Oscar, 80° entrega
La novela de Hollywood
Este año le tocó a la novelística norteamericana: Petróleo sangriento, Expiación y Sin lugar para los débiles se basan en textos de autores prestigiosos, con mayor o menor fidelidad de adaptación. Se ratifica la tendencia a la autocrítica, a tono con el estado anímico de una población entrante en la recesión económica, lógico augur de la mirada hacia dentro. Casi faltaron a la cita los guionistas, que levantaron la huelga horas antes, pero no se sintió en la gris ceremonia de este viejo mito, viejo rito del cine mundial.

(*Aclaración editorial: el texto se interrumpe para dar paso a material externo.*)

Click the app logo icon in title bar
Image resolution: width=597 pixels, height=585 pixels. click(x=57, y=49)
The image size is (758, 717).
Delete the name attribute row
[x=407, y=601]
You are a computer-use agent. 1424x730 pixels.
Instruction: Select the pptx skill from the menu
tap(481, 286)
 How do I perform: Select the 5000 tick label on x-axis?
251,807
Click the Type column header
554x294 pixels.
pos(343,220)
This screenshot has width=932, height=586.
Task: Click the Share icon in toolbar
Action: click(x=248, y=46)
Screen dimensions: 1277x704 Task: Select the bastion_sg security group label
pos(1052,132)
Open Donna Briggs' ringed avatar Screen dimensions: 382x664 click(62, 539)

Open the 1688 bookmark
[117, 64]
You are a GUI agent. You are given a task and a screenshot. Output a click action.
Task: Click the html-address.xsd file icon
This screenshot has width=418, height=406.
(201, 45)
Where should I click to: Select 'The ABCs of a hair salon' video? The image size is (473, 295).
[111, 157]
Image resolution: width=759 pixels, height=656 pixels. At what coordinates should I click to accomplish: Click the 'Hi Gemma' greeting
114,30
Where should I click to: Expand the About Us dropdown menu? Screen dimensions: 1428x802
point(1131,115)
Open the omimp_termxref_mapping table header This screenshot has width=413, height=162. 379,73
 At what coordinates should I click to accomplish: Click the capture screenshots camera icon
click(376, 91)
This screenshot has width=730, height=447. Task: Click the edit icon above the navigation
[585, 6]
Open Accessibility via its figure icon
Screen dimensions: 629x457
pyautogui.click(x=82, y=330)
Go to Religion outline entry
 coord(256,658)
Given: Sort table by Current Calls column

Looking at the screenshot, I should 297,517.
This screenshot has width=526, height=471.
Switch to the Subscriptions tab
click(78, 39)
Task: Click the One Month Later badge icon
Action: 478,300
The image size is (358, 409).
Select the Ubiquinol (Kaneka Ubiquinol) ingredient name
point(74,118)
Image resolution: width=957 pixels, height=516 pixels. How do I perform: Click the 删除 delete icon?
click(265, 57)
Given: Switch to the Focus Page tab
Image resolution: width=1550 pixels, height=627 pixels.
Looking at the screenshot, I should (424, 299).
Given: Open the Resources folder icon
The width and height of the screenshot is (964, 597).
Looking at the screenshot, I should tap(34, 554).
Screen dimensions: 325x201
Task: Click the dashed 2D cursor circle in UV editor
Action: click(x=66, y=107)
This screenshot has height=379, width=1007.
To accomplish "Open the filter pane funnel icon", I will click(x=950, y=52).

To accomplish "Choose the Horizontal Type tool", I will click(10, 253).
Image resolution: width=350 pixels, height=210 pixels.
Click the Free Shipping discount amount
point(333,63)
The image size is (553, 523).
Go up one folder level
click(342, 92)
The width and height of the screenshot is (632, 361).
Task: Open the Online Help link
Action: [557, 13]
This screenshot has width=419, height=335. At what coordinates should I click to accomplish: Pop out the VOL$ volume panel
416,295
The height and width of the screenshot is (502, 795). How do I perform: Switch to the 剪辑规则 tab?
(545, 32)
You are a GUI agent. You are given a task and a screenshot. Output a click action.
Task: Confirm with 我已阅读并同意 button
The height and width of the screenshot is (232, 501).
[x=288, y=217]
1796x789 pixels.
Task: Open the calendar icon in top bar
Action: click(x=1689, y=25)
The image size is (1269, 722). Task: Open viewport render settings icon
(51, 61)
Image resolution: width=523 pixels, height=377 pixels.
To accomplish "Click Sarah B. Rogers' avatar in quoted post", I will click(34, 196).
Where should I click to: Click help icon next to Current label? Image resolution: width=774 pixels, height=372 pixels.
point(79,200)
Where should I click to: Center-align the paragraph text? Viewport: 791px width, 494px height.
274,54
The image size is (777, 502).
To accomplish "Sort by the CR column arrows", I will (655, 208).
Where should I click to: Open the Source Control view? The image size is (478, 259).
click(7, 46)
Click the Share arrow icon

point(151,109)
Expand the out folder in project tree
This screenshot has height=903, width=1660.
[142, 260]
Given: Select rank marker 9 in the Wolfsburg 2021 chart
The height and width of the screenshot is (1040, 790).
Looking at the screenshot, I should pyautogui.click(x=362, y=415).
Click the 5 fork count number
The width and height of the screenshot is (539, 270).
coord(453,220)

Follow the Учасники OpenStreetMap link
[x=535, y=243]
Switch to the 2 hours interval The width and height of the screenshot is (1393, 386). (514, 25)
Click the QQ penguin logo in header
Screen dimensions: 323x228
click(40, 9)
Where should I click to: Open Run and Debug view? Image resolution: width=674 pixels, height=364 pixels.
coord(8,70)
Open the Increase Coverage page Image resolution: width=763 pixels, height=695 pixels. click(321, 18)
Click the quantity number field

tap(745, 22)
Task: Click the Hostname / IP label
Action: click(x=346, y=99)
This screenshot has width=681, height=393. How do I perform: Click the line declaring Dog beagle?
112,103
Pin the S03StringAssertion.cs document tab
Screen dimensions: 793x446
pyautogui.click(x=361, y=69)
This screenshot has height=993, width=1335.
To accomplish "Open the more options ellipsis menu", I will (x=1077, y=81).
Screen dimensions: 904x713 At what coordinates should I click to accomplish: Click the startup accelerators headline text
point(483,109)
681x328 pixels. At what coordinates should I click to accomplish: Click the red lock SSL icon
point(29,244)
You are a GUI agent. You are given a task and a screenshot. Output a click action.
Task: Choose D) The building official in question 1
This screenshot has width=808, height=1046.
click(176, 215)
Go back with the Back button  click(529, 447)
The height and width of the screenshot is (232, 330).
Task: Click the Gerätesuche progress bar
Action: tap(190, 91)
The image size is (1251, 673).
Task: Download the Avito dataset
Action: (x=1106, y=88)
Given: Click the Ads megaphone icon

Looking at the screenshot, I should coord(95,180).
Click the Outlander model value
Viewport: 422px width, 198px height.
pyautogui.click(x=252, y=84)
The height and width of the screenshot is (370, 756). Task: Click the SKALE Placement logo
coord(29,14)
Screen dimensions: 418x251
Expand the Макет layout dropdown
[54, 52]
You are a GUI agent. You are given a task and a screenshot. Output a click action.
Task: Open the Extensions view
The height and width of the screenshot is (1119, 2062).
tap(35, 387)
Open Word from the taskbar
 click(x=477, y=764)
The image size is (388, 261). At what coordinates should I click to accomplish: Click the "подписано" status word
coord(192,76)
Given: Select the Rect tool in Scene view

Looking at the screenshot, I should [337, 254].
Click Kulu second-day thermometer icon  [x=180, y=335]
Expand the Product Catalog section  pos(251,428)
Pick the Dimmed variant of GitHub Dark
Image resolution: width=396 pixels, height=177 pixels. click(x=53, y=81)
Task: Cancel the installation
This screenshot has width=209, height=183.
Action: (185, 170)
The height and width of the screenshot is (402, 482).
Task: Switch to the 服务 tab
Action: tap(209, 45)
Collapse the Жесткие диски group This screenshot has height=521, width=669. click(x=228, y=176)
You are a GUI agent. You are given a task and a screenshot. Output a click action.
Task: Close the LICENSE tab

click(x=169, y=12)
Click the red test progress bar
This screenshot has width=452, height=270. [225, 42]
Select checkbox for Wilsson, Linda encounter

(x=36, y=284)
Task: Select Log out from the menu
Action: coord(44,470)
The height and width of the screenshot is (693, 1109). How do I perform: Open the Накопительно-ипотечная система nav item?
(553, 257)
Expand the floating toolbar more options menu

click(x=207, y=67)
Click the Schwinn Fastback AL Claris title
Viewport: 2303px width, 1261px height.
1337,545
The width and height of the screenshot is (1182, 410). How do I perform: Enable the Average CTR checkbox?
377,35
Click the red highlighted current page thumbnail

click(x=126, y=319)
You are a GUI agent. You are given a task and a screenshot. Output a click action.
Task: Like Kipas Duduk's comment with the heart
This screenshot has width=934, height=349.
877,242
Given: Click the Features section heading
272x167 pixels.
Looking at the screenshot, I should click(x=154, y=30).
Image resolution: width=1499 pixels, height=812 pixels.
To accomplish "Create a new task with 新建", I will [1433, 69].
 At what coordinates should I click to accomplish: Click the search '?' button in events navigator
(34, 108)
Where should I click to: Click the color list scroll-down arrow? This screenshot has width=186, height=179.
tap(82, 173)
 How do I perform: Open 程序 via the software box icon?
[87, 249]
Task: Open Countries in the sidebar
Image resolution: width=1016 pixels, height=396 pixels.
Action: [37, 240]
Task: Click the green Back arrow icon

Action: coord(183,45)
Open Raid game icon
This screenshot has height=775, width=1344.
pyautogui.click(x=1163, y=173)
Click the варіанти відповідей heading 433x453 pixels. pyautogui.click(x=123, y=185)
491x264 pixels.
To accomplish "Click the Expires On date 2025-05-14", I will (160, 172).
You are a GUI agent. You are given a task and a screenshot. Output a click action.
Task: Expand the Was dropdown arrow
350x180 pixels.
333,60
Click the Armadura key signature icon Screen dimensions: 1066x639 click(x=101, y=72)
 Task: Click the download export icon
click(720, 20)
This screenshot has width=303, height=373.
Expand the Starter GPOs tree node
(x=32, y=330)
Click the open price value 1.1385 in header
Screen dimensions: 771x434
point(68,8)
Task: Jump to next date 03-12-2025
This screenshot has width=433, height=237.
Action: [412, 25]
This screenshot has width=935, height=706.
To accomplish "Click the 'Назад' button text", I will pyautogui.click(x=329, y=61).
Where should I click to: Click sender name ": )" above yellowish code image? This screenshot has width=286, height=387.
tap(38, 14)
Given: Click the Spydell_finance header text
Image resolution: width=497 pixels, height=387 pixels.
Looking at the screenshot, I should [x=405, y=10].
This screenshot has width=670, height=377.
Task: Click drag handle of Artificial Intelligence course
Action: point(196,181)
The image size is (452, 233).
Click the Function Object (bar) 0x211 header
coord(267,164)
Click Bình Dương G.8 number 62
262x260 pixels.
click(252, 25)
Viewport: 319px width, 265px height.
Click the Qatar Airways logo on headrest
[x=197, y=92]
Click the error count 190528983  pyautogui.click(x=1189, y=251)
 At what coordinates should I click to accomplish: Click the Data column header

A la hora de recibir la estatuilla, esta vez los actores yanquis se quedaron afuera: ninguno se llevó una a su chimenea, dado que tanto Daniel Day Lewis (Petróleo), Marion Cotillard (La vie en rose), Javier Bardem (Sin lugar) y Tilda Swinton (Michael Clayton) no nacieron en los 50 estados. Dos inclinaciones primaron entre los seis mil votantes de la Academia: premiar al cine indie, repitiendo el fenómeno de Fargo de los hermanos Coen hace una década, y prestar atención a los laterales sórdidos del Sistema, en vez de celebrar las rotundas autoafirmaciones del american dream. No es que esté cambiando nada: simplemente soplan otros vientos sociales, en virtud de un año que los analistas financieros ven bastante sombrío para las víctimas. Eso sí: ninguna obra nos rompió la cabeza, y se acentúa el recurso de hacerlas laaargas, muy largas.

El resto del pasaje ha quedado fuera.